Added Ray Train & Pytorch Lightning demo #559

Bobbins228 · 2024-06-10T14:11:07Z

Issue link

RHOAIENG-7805

What changes have been made

Added a demo notebook and python script based on the Ray Train & Pytorch Lightning example provided by Ray.

Verification steps

Setup

Notebook server ODH/RHOAI/Local

Clone this repository with git clone https://github.com/project-codeflare/codeflare-sdk.git
Checkout this PR's branch
Run pip install codeflare-sdk
Restart your notebook kernel

Testing

Run through the entire demo notebook.
Test the minio and S3 persistent storage examples separately by following the comments in pytorch_lightning.py

A few things to note:

You must have 1 GPU per worker/head pod
It takes around 5 minutes to complete
This PR should not be merged until the PRs Updated Ray version to 2.20.0 #530 & Added documentation for S3 compatible storage #563 are merged

Checks

I've made sure the tests are passing.
Testing Strategy
- Unit tests
- Manual tests
- Testing is not required for this change

astefanutti · 2024-06-10T15:30:12Z

demo-notebooks/guided-demos/pytorch_lightning.py

+    # Data
+    transform = Compose([ToTensor(), Normalize((0.5,), (0.5,))])
+    data_dir = os.path.join(tempfile.gettempdir(), "data")
+    train_data = FashionMNIST(


Are we sure the data is shared across workers?

Looked into this and I would say probably not after finding out that the DistributedSampler exists.
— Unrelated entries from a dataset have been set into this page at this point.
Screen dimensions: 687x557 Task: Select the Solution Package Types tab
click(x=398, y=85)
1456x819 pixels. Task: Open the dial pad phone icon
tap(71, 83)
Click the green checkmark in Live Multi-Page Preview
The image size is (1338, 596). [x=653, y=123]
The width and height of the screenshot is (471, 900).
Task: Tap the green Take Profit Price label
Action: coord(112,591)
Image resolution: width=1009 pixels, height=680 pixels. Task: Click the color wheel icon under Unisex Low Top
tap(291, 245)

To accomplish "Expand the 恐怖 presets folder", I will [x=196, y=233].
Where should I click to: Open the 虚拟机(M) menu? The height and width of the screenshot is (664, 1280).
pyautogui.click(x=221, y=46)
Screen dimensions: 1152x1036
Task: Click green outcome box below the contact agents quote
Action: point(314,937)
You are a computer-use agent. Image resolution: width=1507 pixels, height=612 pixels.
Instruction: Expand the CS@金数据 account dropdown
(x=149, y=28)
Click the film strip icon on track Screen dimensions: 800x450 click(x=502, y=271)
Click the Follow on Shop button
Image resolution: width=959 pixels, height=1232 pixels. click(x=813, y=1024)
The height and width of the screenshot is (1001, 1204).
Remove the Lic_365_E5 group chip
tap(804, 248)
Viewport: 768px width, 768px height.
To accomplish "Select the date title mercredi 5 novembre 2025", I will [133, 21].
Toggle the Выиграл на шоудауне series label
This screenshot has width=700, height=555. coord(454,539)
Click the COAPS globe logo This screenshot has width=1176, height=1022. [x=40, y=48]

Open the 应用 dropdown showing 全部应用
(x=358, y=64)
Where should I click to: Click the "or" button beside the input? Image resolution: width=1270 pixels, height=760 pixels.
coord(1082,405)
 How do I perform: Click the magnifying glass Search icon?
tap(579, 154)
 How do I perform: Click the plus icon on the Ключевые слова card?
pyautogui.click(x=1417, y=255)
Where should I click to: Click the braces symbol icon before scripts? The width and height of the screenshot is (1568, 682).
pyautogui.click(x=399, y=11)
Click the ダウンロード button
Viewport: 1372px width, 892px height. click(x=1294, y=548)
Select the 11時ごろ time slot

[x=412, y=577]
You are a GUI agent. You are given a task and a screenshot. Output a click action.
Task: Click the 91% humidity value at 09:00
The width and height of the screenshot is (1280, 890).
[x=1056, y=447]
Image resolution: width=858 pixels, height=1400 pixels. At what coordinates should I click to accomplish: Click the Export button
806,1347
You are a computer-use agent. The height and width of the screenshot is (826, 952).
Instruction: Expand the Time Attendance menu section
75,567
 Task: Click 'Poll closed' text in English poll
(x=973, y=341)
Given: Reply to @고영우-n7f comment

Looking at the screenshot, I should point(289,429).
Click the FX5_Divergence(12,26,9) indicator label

I will update this script and the llama2 one to make use of the DistrbutedSampler 👍

KPostOffice

Everything seems to work fine AFAICT. I ran into some issues around storage just because I usually use the team's s3 in my own path, but I don't want to muck it up by accidentally polluting the root path

KPostOffice · 2024-06-24T20:03:32Z

demo-notebooks/guided-demos/pytorch_lightning.py

+# Based on https://docs.ray.io/en/latest/train/getting-started-pytorch-lightning.html
+
+"""
+Note: This example requires an S3 compatible storage bucket for distributed training. Please visit our documentation for more information -> https://github.com/project-codeflare/codeflare-sdk/blob/main/docs/s3-compatible-storage.md


How do I configure what path to actually use within the bucket for the distributed training?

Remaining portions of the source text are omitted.